Wednesday, August 13, 2008

THE AGE OF MIRACLES

This summer, I read a book called the AGE OF MIRACLES. Its subtitle is Embracing The New Midlife. I don't think of myself as someone in their midlife, but well...I guess that I am. I just don't always act like it. Anyway, I thought this book looked interesting and it was. Although I didn't appreciate everything this author had to say, I did glean some very positive thoughts about growing older and embracing midlife. Here are a few quotes...

"Age involves a lot of letting go--some of our physical prowess, perhaps, or certain worldly opportunities, or our children to live their own lives. Yet such letting go isn't meant to constitute a depressing sacrifice of happiness.
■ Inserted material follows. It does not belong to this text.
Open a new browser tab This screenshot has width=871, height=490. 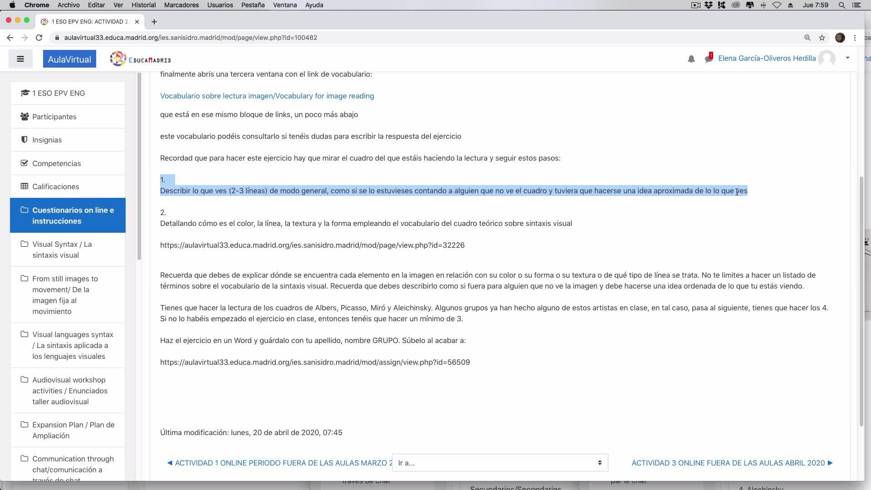click(154, 22)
Anytime we're called to let go of something, there's a hidden treasure to be found in the experience. No birthing of anything new can occur without a dying of the old.
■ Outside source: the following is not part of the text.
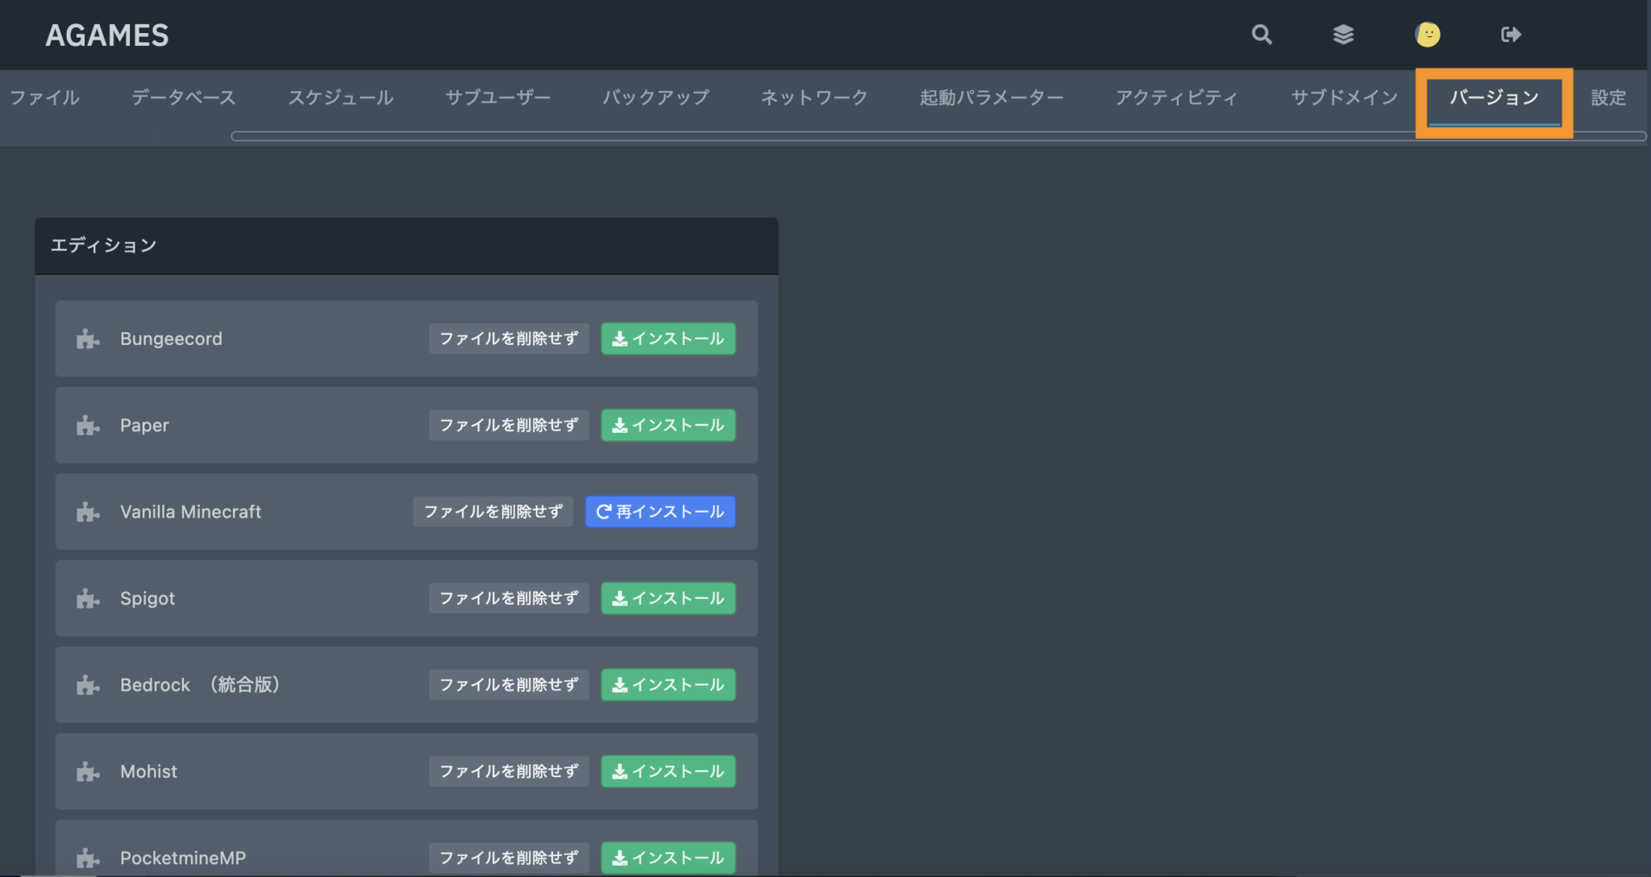
Task: Click the puzzle icon next to Mohist
Action: (x=88, y=771)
You're carefree before becoming a parent, in a way you will never be again. But you're satisfied, having become one, in a way you never could have been before. And that's where our generation is now. We're no longer carefree. But we're something else instead. We are grown-ups in the deepest sense, and that is new psychological territory..."
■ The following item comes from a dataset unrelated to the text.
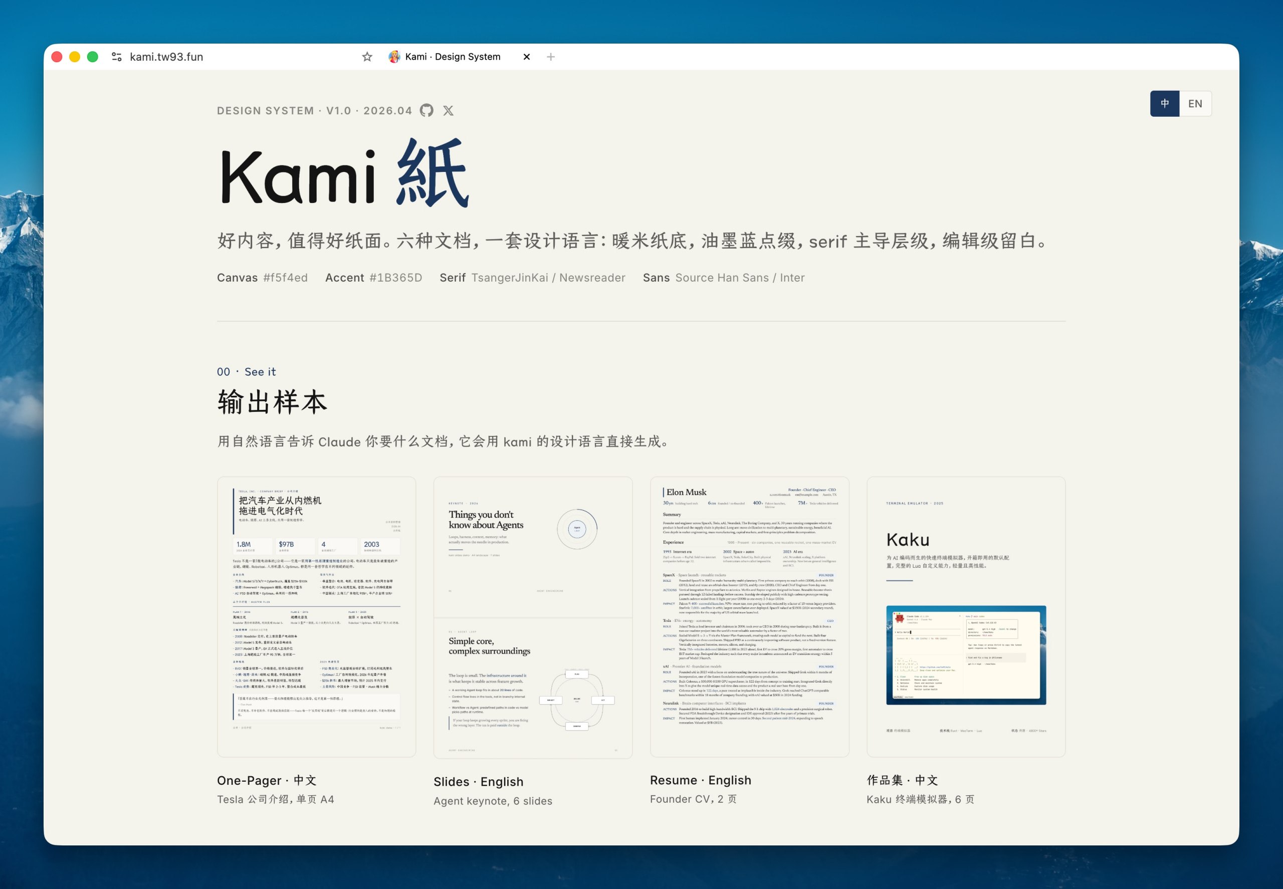This screenshot has width=1283, height=889.
Task: Close the Kami Design System tab
Action: pos(526,57)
"The only way I can know what I should be doing is if I focus on who I should be. That doesn't mean there aren't magnificent things we're supposed to do, but God can only work for us to the extent that He can work through us. Putting our focus on being who He would have us be is the only sure way we'll ever come close to doing what He would have us do."

"Aging humbles us, it's true--but it also awakens us to how precious life is, and how very fragile."


I think that this last quote is very true for me. I am much more appreciative of things and people at this point in my life than when I was young(er?). It is a good thing and something I plan on enjoying as I get even older!